WHAT IS BEING ASKED: Please answer from the Perl tutorial below: which modifier makes a substitution change every occurrence rather than only the first?

PAGE EXCERPT:

* * * * * * * * *

HOME  |    TRAINING  |   FREE TUTORIALS   |   JOBS
Find out more about our new RSS feed.
FREE Tutorial
BEGINNING PERL PART 4 - WORKING WITH REGEXPS

CATEGORY
SEARCH OUR OTHER TUTORIALS

DESCRIPTION

Now that we've matched a string, what do we do with it? Well, sometimes it's just useful to know whether a string contains a given pattern or not. However, a lot of the time we're going to be doing search-and-replace operations on text. We'll explain how to do that here. We'll also cover some of the more advanced areas of dealing with regular expressions.
Click here to be kept informed of our new Tutorials.


This free tutorial is a sample from the book Beginning Perl.


Substitution

Now we know all about matching text, substitution is very easy. Why? Because all of the clever things are in the 'search' part, rather than the 'replace': all the character classes, quantifiers and so on only make sense when matching. You can't substitute, say, a word with any number of digits. So, all we need to do is take the 'old' text, Our match, and tell perl what we want to replace it with. This we do with the s/// operator.

The s is for 'substitute' - between the first two slashes, we put our regular expression as before. Before the final slash, we put our text replacement. Just as with matching, we can use the =~ operator to apply it to a certain string. If this is not given, it applies to the default variable $_ :

#!/usr/bin/perl
# subst1.plx
use warnings;
use strict;
$_ = "Awake! Awake! Fear, Fire, Foes! Awake! Fire, Foes! Awake!";
# Tolkien, Lord of the Rings
s/Foes/Flee/;
print $_,"\n"; 

>perl subst1.plx
Awake! Awake! Fear, Fire, Flee! Awake! Fire, Foes! Awake!
>

Here we have substituted the first occurrence of 'Foes' with the word 'Flee'. Had we wanted to change every occurrence, we would have needed to use another modifier. Just as the /i modifier for matching case-insensitively, the /g modifier on a substitution acts globally:

#!/usr/bin/perl# subst1.plxuse warnings;use strict;
$_ = "Awake! Awake! Fear, Fire, Foes! Awake! Fire, 
Foes! Awake!";# Tolkien, Lord of the Rings 

s/Foes/Flee/g; 
print $_,"\n"; 

> perl subst1.plx
Awake! Awake! Fear, Fire, Flee! Awake! Fire, Flee! Awake!

* * * * * * * * *

RECORDED INFORMATION:
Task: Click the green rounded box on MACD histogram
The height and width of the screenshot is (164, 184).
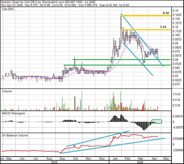Action: point(157,121)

* * * * * * * * *

SOLUTION: The /g modifier, which makes the substitution act globally.